───── The input

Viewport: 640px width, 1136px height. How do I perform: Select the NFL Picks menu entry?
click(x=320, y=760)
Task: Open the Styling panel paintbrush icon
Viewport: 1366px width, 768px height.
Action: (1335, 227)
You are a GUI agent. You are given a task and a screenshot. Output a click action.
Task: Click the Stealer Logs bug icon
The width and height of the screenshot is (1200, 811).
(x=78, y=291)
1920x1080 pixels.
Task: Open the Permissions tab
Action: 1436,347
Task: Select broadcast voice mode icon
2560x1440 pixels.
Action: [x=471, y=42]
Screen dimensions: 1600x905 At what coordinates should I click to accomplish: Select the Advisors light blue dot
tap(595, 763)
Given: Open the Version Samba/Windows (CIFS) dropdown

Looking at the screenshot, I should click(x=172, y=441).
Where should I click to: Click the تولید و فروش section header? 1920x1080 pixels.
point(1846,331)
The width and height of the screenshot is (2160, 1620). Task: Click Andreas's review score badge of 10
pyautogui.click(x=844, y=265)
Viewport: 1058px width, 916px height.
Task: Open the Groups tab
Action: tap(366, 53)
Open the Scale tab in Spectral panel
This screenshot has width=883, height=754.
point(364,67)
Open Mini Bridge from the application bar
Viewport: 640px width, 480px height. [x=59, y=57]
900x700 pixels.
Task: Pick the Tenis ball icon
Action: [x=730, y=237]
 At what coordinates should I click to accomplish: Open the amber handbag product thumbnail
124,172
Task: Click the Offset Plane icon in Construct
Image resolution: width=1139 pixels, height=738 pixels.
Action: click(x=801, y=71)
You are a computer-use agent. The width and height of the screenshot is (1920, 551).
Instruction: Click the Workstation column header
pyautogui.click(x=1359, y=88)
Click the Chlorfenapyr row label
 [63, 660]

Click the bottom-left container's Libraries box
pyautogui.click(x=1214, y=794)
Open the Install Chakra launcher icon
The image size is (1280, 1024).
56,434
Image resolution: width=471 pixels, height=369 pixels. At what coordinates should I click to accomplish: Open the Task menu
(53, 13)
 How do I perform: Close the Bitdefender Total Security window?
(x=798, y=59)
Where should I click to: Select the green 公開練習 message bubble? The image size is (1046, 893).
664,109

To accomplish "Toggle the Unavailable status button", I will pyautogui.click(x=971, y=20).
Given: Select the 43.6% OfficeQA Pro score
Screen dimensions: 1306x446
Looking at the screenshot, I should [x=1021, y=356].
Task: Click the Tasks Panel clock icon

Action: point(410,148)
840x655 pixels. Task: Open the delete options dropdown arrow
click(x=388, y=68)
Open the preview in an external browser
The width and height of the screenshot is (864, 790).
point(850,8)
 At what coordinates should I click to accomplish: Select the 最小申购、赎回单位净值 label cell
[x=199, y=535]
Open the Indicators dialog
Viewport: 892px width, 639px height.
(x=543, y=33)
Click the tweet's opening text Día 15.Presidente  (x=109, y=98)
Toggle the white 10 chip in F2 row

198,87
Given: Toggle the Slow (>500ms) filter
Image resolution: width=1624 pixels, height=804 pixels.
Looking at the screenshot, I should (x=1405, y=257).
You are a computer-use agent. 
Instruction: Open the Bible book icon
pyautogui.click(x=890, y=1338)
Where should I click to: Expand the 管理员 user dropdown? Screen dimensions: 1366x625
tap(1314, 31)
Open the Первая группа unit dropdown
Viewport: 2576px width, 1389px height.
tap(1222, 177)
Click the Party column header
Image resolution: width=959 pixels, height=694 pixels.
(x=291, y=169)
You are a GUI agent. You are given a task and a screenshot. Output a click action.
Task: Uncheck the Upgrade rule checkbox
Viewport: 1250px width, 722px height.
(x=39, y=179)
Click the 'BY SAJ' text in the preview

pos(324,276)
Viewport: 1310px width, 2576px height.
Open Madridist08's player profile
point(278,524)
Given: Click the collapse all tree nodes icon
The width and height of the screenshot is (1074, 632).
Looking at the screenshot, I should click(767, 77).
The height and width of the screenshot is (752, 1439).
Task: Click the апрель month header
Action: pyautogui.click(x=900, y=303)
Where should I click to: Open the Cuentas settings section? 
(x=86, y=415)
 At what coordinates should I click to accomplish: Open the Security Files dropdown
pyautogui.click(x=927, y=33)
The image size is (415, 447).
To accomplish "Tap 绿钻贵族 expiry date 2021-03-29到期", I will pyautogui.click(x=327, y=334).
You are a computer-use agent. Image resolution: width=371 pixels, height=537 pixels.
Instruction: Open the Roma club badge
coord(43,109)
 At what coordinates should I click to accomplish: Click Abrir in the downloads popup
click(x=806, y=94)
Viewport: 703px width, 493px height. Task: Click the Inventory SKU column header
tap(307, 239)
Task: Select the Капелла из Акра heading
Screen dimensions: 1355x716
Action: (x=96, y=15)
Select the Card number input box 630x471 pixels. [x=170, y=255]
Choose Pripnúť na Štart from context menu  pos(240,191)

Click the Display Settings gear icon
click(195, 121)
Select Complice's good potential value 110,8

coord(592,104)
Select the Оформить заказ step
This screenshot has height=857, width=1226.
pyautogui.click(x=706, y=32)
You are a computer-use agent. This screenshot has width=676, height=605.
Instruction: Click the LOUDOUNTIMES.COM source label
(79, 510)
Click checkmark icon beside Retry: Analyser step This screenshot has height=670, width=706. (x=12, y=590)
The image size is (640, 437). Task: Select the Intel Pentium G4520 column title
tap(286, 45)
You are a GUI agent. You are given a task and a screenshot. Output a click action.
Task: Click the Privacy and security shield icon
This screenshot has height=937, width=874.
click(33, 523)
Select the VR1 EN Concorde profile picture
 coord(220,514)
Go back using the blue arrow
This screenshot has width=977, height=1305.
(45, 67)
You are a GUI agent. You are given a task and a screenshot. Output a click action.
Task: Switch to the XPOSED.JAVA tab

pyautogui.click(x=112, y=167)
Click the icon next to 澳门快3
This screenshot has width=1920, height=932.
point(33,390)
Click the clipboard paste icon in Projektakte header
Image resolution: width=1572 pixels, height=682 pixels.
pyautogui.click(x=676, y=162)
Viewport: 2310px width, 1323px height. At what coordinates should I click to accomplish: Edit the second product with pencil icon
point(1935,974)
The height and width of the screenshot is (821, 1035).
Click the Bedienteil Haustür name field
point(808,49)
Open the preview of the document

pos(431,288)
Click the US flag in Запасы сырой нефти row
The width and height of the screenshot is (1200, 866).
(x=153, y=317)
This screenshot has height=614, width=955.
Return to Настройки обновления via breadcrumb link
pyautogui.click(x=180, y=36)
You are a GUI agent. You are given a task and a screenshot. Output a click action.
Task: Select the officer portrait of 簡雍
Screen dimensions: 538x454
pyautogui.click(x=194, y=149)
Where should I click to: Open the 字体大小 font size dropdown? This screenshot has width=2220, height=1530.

──────────

* _Problem requirements_
Retype the entries above, beginning at the line that contains "Open the Indicators dialog" and stopping after the line that contains "point(278,524)".

* _Full output_
Open the Indicators dialog
Viewport: 892px width, 639px height.
(x=543, y=33)
Click the tweet's opening text Día 15.Presidente  (x=109, y=98)
Toggle the white 10 chip in F2 row

198,87
Given: Toggle the Slow (>500ms) filter
Image resolution: width=1624 pixels, height=804 pixels.
Looking at the screenshot, I should (x=1405, y=257).
You are a computer-use agent. 
Instruction: Open the Bible book icon
pyautogui.click(x=890, y=1338)
Where should I click to: Expand the 管理员 user dropdown? Screen dimensions: 1366x625
tap(1314, 31)
Open the Первая группа unit dropdown
Viewport: 2576px width, 1389px height.
tap(1222, 177)
Click the Party column header
Image resolution: width=959 pixels, height=694 pixels.
(x=291, y=169)
You are a GUI agent. You are given a task and a screenshot. Output a click action.
Task: Uncheck the Upgrade rule checkbox
Viewport: 1250px width, 722px height.
(x=39, y=179)
Click the 'BY SAJ' text in the preview

pos(324,276)
Viewport: 1310px width, 2576px height.
Open Madridist08's player profile
point(278,524)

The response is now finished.